Unlike changes made to the curriculum as a result of the changes in society owing to the use of computers and the advent of feminism, many in the community will not be happy with the above curriculum inclusions which would follow changes to the Marriage Act. Children may not be allowed to opt out of such programs at their parents’ request. Such requests would be seen as homophobic or heterosexist, or both.
Catholic and other denominational schools have consistently followed the belief that marriage between man and woman is the natural and normal way for society to reproduce itself and that, generally, children are happier if they are raised with their siblings by their biological parents in their family home.
Generally, churches also recognise there are instances of same-sex attraction, and teach that such people, like everyone else, should be loved as “neighbours” and certainly should not be discriminated against.
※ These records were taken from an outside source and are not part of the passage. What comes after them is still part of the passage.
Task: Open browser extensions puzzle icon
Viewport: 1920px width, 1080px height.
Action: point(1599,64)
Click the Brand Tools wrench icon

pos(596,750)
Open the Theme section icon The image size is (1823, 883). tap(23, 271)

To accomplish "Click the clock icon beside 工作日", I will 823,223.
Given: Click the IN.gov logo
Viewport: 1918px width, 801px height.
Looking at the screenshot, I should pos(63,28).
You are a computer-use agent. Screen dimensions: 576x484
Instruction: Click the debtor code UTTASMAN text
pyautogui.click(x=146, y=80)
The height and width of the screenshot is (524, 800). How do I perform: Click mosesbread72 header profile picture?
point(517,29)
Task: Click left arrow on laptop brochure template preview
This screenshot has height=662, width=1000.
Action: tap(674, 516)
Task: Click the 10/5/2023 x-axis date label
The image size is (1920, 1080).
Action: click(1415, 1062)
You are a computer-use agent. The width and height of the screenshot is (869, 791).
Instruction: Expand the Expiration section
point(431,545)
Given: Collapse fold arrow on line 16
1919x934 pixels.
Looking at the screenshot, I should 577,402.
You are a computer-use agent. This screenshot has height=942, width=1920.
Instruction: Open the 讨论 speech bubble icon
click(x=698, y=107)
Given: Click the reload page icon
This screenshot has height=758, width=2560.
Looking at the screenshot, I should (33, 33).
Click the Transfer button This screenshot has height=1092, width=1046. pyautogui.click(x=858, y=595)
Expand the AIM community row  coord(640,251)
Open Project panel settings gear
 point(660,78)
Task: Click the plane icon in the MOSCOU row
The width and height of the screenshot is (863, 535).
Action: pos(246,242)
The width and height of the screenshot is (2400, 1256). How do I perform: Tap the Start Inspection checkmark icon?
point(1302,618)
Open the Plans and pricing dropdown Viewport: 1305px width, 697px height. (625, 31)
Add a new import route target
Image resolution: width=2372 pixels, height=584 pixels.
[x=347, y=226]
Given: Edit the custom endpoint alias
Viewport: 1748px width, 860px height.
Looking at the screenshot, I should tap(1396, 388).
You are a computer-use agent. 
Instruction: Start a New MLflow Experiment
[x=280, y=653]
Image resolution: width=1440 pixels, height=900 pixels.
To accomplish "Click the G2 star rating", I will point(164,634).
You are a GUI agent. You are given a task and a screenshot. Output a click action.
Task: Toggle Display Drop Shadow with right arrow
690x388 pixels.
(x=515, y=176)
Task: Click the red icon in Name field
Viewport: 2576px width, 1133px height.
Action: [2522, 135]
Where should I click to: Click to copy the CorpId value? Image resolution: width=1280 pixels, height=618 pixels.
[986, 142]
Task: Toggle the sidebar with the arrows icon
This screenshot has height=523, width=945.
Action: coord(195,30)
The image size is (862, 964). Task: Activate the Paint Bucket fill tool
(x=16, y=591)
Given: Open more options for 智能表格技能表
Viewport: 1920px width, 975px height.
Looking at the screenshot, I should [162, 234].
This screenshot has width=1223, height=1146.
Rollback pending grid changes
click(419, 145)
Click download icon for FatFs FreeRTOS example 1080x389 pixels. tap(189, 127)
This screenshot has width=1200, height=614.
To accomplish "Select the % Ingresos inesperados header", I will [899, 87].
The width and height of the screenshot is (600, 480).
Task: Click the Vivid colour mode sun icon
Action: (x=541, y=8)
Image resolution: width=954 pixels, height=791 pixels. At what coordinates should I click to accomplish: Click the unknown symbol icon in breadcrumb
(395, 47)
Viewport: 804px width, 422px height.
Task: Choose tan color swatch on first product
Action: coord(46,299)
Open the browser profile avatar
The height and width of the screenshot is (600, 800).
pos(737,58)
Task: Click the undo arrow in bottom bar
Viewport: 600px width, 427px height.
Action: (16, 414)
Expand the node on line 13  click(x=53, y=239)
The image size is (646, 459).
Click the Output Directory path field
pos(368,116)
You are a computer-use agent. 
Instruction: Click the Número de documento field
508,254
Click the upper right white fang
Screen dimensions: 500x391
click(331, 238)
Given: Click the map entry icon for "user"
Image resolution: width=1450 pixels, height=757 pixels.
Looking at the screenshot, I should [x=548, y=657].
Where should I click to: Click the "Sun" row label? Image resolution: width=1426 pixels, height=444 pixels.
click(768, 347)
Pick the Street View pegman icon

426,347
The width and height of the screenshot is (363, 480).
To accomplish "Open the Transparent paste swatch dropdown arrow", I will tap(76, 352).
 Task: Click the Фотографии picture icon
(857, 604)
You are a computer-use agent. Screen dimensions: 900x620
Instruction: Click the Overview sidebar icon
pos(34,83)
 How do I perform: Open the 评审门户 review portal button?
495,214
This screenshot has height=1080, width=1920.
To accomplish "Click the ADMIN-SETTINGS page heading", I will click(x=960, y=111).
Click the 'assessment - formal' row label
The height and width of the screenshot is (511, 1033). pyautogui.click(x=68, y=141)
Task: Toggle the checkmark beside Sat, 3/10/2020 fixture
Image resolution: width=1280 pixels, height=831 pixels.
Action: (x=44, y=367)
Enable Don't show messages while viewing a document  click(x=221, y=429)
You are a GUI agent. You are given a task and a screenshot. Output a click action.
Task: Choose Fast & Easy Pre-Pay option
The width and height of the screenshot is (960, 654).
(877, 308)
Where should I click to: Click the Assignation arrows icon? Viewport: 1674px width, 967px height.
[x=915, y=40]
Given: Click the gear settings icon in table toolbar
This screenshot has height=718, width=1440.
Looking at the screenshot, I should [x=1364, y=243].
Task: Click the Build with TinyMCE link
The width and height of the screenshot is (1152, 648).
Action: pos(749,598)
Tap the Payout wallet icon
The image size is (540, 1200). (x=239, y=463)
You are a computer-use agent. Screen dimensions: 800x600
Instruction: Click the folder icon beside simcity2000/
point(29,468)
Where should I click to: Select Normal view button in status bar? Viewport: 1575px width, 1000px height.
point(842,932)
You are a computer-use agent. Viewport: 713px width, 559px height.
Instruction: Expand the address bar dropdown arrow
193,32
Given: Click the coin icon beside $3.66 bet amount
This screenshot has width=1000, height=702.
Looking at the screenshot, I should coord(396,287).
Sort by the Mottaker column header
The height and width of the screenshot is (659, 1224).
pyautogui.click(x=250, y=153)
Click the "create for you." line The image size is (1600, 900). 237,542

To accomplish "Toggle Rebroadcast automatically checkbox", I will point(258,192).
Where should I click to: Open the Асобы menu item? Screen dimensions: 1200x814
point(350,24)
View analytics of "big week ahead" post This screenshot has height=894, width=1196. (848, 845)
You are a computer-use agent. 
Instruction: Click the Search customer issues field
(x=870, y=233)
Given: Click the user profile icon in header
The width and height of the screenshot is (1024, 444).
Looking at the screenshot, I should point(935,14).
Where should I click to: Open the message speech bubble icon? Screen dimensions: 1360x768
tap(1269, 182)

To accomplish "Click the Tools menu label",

Generally, most churches also teach that same-sex attracted people should be celibate, just as they teach that unmarried opposite-sex attracted people should be celibate.
In light of these teachings, many denominational schools will oppose those changes to the curriculum, which would regard homosexual activity as normal, taking place in their schools.
This situation raises two questions. First, will such schools be able to ignore those parts of the changes to the curriculum which normalise behaviour that is contrary to their teachings?
And, second, what will be the consequences of so doing if these schools are required to adopt and teach the amended curriculum? In particular, would there be problems with government funding if these schools ignored those required changes to the curriculum which normalised homosexual behaviour?
There is no doubt that changing the Marriage Act will result in far more significant changes to society than same-sex couples saying “I do” in front of a marriage celebrant.
Kevin Reed is a retired former senior lecturer in education at Victoria’s Deakin University.